→ TEXT EXTRACT
As a new parent, the most significant change has been the feeling that a hand grenade got tossed into my “ideal life.” My ability to structure my life around meeting specific preferences got blown to smithereens.
Do you know of any new parents who get everything they want? Probably not. Many only get the bare minimum. Some get none.
I’m getting less sleep, seeing fewer friends, being less productive, and existing in more complexity. None of these choices would be my preference.
However, raising Hawk has been one of the most extraordinary periods of my life. Raising a child, a first child (I can only do this for the first time once in my life), truly is the most magical experience. Yet, it’s also paired with the obliteration of the preferences I once perceived as fundamental to that happiness.
This leaves me to think: how many preferences stand in the way of living a fulfilling life? My guess is many. Because what ultimately brings fulfillment (partnership, service, generosity, faith) almost always comes at the cost of your preferences. Getting married and bringing a life partner in requires a compromise in preference. Kids do the same, just times 1,000.
How much of the chart below is driven by modern life, allowing someone to create their day-to-day existence to revolve wholly around their perceived preferences?
People my age are having kids later, and some choose not to have any kids at all. How much of that choice is driven by the belief that kids “cost” too much regarding the preferred way someone wants to live their life?
A great example was this cringe video circulating featuring a young couple self-identifying as “DINKs” — dual income, no kids.

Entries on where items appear
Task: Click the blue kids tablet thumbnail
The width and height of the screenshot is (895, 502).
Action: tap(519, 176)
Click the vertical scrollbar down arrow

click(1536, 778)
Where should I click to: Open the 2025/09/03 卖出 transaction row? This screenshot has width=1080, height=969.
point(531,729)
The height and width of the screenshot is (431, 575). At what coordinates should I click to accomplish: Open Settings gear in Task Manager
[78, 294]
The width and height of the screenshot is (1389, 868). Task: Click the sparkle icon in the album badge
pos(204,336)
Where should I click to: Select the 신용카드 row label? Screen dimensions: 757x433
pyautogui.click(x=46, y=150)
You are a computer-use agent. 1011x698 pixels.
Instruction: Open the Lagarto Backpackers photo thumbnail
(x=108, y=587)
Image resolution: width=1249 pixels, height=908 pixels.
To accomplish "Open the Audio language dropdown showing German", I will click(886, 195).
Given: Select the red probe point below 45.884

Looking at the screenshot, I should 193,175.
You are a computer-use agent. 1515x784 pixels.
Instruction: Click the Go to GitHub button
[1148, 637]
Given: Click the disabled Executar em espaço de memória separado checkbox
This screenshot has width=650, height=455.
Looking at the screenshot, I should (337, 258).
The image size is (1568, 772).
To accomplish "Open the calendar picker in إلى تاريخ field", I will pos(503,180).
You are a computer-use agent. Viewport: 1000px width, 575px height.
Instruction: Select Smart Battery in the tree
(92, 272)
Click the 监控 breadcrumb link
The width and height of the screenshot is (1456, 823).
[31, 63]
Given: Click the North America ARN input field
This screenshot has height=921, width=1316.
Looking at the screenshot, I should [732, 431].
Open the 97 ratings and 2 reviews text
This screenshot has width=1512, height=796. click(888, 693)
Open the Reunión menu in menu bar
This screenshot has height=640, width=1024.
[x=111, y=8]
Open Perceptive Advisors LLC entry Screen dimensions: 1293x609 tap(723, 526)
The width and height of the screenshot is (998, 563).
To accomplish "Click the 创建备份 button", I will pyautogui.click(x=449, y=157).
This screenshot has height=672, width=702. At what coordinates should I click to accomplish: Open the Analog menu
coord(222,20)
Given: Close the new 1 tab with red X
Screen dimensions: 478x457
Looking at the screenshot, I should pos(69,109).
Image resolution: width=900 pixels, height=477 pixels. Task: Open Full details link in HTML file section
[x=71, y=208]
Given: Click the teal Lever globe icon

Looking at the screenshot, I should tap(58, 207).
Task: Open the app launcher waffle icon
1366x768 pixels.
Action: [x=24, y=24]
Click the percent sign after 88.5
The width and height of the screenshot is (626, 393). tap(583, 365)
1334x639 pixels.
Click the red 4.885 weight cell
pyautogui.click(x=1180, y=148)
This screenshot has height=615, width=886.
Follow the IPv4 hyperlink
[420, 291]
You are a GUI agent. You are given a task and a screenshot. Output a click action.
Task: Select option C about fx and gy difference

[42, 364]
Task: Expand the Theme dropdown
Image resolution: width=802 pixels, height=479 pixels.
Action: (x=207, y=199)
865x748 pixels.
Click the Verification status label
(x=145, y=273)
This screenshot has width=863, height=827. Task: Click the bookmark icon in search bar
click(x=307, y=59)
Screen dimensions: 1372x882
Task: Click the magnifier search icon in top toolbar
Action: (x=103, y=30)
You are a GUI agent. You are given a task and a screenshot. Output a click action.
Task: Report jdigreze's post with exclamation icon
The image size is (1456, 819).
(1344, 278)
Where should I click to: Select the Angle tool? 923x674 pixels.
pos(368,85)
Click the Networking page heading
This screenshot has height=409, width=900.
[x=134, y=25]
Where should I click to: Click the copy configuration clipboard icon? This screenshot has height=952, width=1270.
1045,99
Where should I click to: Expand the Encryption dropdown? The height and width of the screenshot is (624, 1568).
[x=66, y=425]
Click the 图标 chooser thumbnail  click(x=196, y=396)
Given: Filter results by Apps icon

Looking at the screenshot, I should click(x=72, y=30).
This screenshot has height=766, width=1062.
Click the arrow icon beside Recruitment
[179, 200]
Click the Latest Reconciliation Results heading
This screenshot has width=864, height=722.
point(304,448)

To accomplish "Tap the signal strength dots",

→ EXERCISE SET
A. In the passage on new parenthood, what does "DINKs" stand for?
B. Reproduce word for word the part of the passage on new parenthood that begins with the words containing "As a new parent, the" and ends with "Some get none.".
The records are independent material with no connection to the passage on new parenthood.

→ OUTPUTS
A. Dual income, no kids.

B.
As a new parent, the most significant change has been the feeling that a hand grenade got tossed into my “ideal life.” My ability to structure my life around meeting specific preferences got blown to smithereens.
Do you know of any new parents who get everything they want? Probably not. Many only get the bare minimum. Some get none.